- _Aufgabe a_
Tippe aus den Einträgen alles von der Zeile mit „Where should I click to: Select the“ bis zum Ende der Einträge ab, beide Enden eingeschlossen.

- _Textauszug_
---------------

Unsere Tochter führt im Gegensatz zu vielen ihrer Altersgenossen ein ziemlich ungewöhnliches Leben. Seit Lola ein Jahr alt ist, waren wir mit ihr mehr oder minder ununterbrochen auf Weltreise. Schließlich haben wir uns dazu entschieden, vorerst in Asien zu bleiben. Hier wächst Lola bedürfnisorientiert auf. Das Ungewöhnlichste ist aber vielleicht, dass sie von klein auf mit uns Eltern in der Öffentlichkeit steht. Wir haben einen Weltreise-Blog geführt, posten unsere Familienbilder auf Instagram und Facebook und waren sogar mal zur Primetime im deutschen Fernsehen.

---------------

- _Datenzeilen_
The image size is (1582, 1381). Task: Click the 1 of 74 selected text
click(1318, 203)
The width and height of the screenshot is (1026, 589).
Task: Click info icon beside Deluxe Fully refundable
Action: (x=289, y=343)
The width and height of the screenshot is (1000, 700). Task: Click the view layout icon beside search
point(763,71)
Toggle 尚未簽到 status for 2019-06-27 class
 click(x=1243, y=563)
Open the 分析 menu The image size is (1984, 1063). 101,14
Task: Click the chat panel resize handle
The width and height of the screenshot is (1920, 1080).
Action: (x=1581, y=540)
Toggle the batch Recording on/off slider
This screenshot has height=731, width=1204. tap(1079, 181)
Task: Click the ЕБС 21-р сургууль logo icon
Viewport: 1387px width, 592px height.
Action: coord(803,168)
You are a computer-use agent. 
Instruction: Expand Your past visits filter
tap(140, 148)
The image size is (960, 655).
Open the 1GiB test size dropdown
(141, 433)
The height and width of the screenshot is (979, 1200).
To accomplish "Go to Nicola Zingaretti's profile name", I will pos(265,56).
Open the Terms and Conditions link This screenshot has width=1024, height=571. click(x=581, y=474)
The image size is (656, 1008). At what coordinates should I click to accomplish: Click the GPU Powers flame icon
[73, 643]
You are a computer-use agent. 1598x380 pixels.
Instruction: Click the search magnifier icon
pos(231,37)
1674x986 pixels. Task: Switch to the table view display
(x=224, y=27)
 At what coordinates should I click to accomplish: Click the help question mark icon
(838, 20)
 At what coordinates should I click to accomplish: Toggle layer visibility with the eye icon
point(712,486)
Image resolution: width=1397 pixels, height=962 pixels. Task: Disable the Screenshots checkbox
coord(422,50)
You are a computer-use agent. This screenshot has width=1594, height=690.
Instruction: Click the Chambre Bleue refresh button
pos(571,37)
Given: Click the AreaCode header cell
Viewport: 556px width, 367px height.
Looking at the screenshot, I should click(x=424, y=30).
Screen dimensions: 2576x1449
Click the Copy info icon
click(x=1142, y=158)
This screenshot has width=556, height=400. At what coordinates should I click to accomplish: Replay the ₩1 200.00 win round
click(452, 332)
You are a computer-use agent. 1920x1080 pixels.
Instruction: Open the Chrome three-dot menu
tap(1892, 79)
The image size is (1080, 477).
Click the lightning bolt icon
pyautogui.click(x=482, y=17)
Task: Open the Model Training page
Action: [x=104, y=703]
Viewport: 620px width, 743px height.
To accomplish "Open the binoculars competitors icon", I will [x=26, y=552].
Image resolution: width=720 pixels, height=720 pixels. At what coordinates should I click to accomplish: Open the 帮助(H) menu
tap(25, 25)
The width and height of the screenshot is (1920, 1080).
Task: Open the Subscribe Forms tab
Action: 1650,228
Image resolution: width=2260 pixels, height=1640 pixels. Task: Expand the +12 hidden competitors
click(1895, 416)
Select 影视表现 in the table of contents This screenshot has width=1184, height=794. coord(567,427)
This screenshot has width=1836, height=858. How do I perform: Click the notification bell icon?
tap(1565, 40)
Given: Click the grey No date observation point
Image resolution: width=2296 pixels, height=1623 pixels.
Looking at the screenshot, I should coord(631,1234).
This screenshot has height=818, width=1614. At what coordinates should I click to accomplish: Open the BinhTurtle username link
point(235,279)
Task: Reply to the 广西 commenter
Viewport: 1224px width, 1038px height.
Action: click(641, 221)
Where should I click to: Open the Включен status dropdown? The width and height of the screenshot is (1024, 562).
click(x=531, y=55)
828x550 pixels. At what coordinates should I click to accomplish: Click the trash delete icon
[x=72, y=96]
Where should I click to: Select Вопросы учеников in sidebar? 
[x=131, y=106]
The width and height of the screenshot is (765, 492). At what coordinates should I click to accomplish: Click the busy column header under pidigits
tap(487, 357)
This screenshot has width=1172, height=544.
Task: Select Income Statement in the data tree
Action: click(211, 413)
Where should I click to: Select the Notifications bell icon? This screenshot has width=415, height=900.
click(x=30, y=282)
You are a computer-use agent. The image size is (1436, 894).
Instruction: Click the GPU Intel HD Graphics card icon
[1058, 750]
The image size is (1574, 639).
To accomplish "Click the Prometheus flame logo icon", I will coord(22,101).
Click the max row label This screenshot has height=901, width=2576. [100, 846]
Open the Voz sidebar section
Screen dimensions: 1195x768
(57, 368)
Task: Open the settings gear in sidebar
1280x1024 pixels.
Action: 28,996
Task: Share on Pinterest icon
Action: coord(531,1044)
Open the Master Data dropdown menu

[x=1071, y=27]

---------------

- _Aufgabe b_
Beantworte zum Textauszug über Lolas Familie diese Fragen:
(i) Seit welchem Alter ist Lola mit ihren Eltern auf Weltreise?
(ii) Wo hat die Familie beschlossen, vorerst zu bleiben?
(iii) Auf welchen Plattformen posten die Eltern ihre Familienbilder?

- _Ergebnis a_
Where should I click to: Select the Notifications bell icon? This screenshot has width=415, height=900.
click(x=30, y=282)
You are a computer-use agent. The image size is (1436, 894).
Instruction: Click the GPU Intel HD Graphics card icon
[1058, 750]
The image size is (1574, 639).
To accomplish "Click the Prometheus flame logo icon", I will coord(22,101).
Click the max row label This screenshot has height=901, width=2576. [100, 846]
Open the Voz sidebar section
Screen dimensions: 1195x768
(57, 368)
Task: Open the settings gear in sidebar
1280x1024 pixels.
Action: 28,996
Task: Share on Pinterest icon
Action: coord(531,1044)
Open the Master Data dropdown menu

[x=1071, y=27]

- _Ergebnis b_
(i) Seit sie ein Jahr alt ist.
(ii) In Asien.
(iii) Auf Instagram und Facebook.